Verity and the Villain
Page 27
“It’s silly to compare yourself to a tree. Why not a cat?”
“I’m allergic.” The woman winked at her. “Would you like to go whale watching or not?”
“Are you sure?” Addison took the proffered tickets, and saw they were for tomorrow morning. She had thought to leave before then, but she’d already paid for the vacation rental for the weekend, so she might as well stay. “Would you like me to buy them off you?”
“Not with money.”
“Oh.” Addison’s suspicion hackles rose. She didn’t like making deals with strangers.
“You can tell me a story. I collect stories, you know.”
“Really? So do I!” Addison perked up, but then remembered her sadness. “Or at least I did.”
“Once a writer, always a writer.”
“No…I am a writer, just not a very good one.”
The woman quirked an eyebrow.
“Not a successful one,” Addison amended, thinking of her collection of rejection letters from agents and editors. “And I own a bookstore, so I collect stories there, too. Or I did.”
“What happened?”
“The economy,” a sick anger burned in her belly, “and the ugly tide of self-publishing. I leased out my bookstore last week. Soon it’ll be a massage parlor.”
The woman chuckled.
“I’m glad someone can laugh about it.” Addison tucked a loose curl behind her ear.

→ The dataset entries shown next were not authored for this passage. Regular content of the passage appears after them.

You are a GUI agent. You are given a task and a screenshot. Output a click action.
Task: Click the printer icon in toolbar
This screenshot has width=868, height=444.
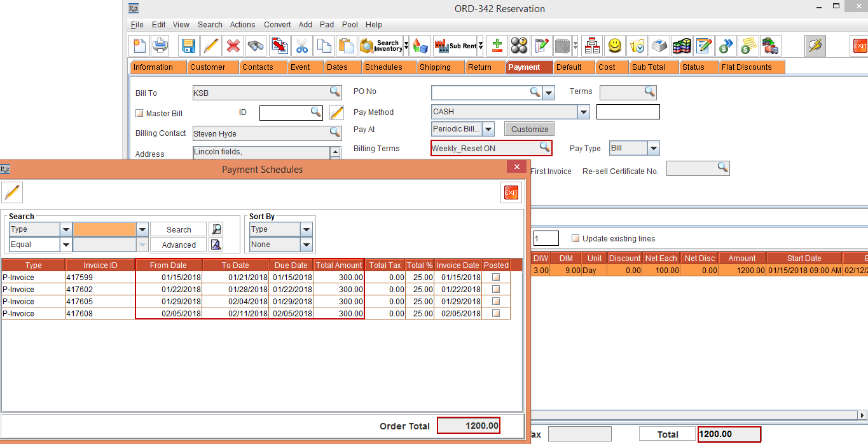tap(159, 46)
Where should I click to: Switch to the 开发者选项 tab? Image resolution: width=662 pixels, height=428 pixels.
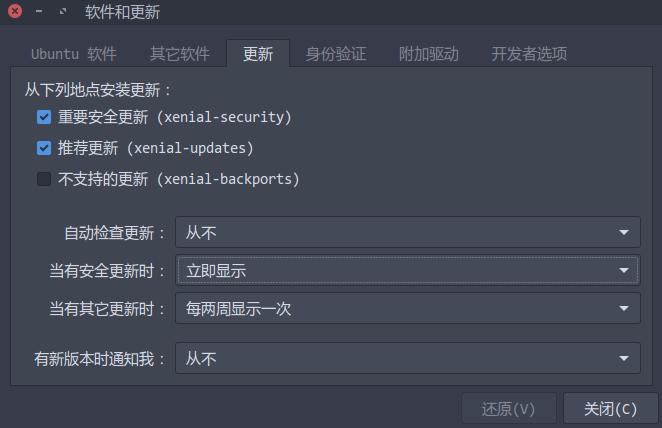[529, 54]
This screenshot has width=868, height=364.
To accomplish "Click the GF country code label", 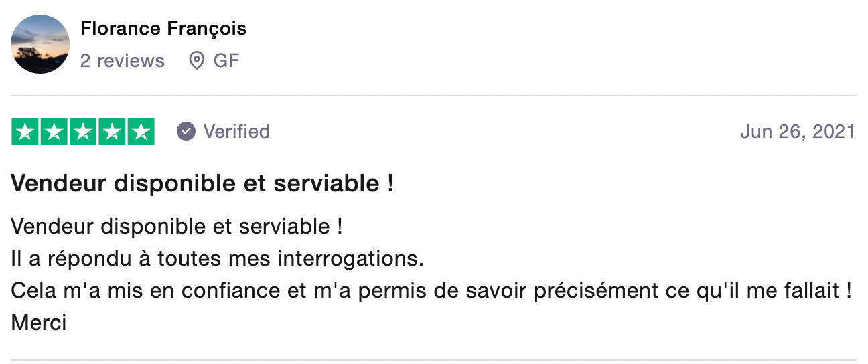I will coord(226,61).
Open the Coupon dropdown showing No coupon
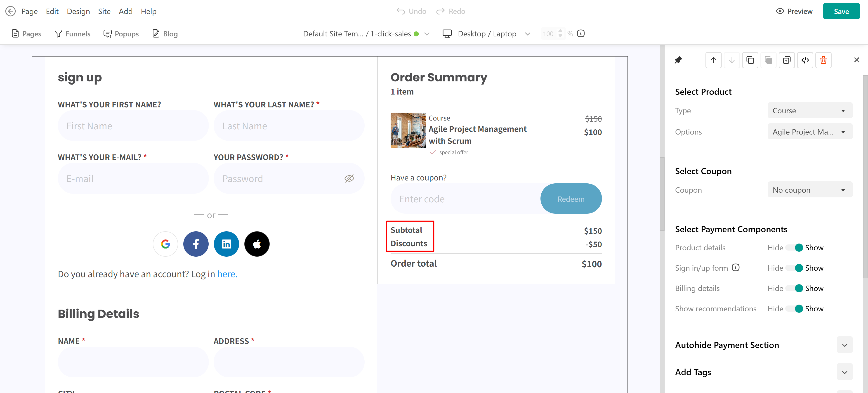Screen dimensions: 868x393 pos(810,190)
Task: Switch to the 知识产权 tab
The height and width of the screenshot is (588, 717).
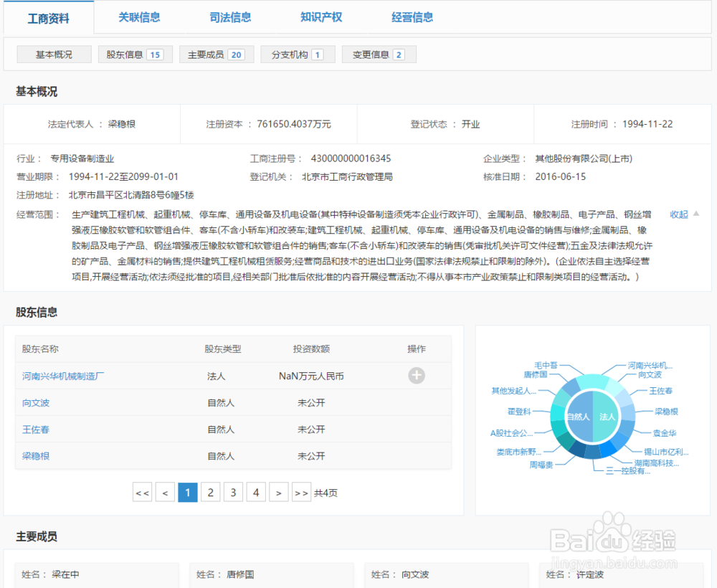Action: click(x=321, y=18)
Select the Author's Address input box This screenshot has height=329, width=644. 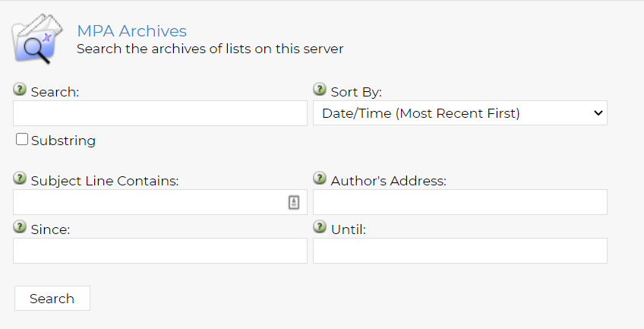459,202
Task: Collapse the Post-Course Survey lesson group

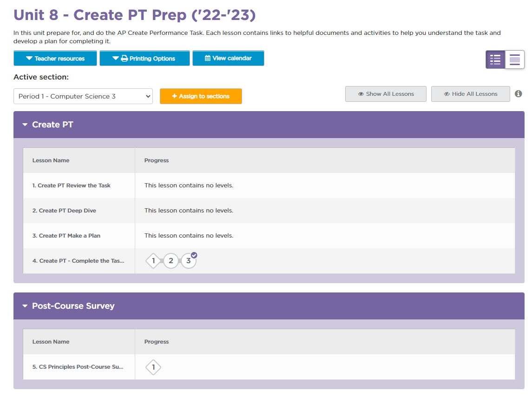Action: [x=25, y=306]
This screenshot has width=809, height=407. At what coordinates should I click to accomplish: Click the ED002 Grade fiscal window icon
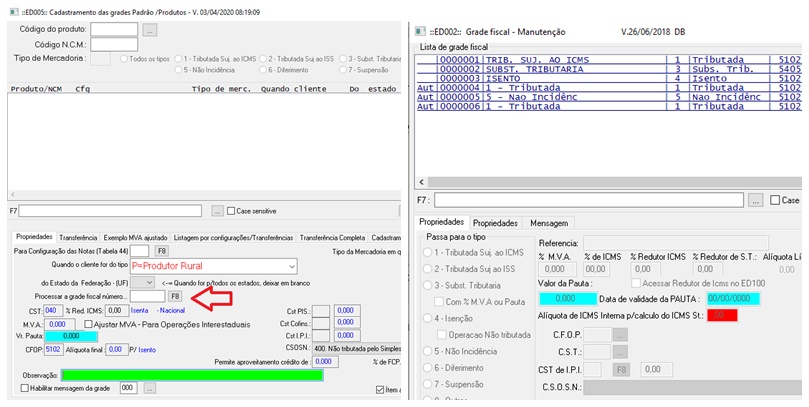[x=420, y=30]
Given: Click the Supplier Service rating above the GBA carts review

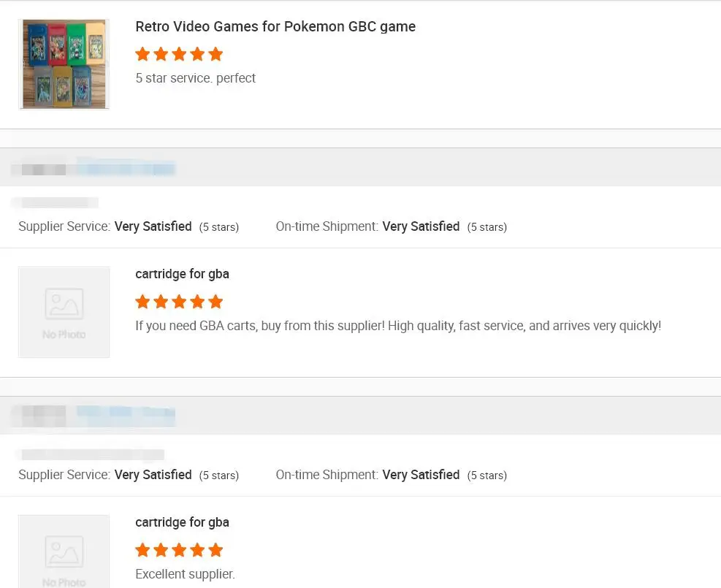Looking at the screenshot, I should pos(153,226).
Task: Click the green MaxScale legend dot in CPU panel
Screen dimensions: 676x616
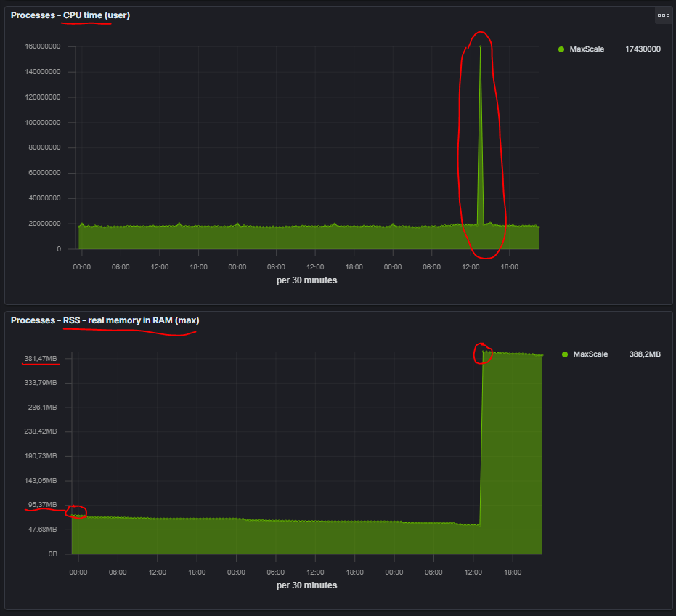Action: coord(561,49)
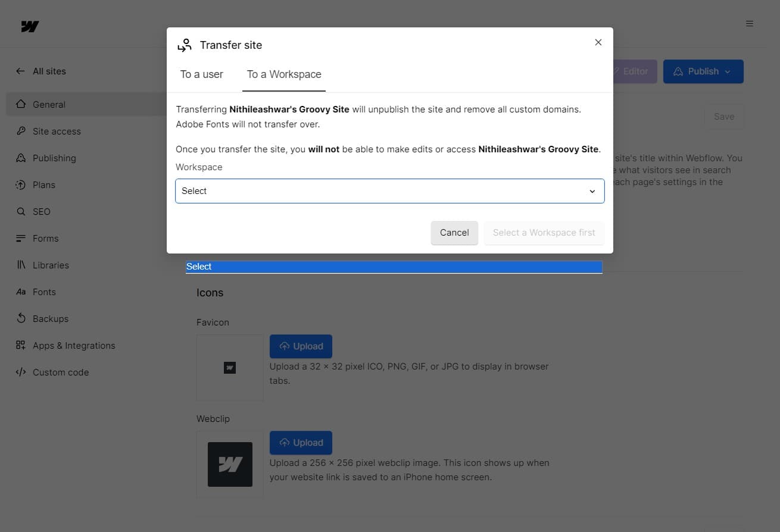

“Well, you have to admit, a bookstore and a massage parlor are both in the same business.”
“How’s that?”
“They’re both used to manipulate moods.” The woman gaze at her with watery blue eyes.
“I suppose.”
“Is that it?” the woman asked, her gaze growing more intense.
“Is what it?” Addison squirmed beneath the woman’s scrutiny.
“Is your failing bookstore the reason you look like someone drowned your cat and poisoned your dog?”
Addison thought about confessing her mistake to this woman, but she wasn’t ready to admit it, not even to herself.
The woman patted Addison’s cheek with a hand of bones and papery thin skin. “It’s okay to be sad. Here, I have something that will cheer you.” She pushed her satchel toward Addison.
“What’s this?”
“It’s a story. I’ve been carrying it around, wondering what to do with it. I didn’t feel I could leave until I found the right person to take care of it for me, but you are that person. I want you to have it.”
Addison opened up the satchel and peeked inside at the hundreds of typewritten pages. “You don’t think your grandson will want it?”
“No, he only reads nonfiction.” She said this in the same sort of tone she would have used to say he only eats fried liver and onions.
Addison smiled. “Thank you. This is…so kind.”
The woman slipped her feet back into her shoes. “No, thank you. It’s nice to see a story you love reach a happy ending. Now how about you? You owe me a story.”
“You don’t want to hear my stories.”
“How can you be so sure?”
“Well, why would you? No one else does…”
The woman contemplated her. “Perhaps you’re right. How’s this? In payment for those tickets, you need to make sure that this weekend has a happy ending.”
Addison thought about the disappointing beginning of her weekend, and bit her lower lip. “I’m sorry, I’m not sure I can promise you that.”
The woman leaned forward to peer into Addison’s face. “Will you try?”
“Huh. Sure. I’ll try.”
The woman pulled herself to her feet. “Goodbye, my dear. Promise me you’ll take good care of my story and write a happy ending for this weekend.”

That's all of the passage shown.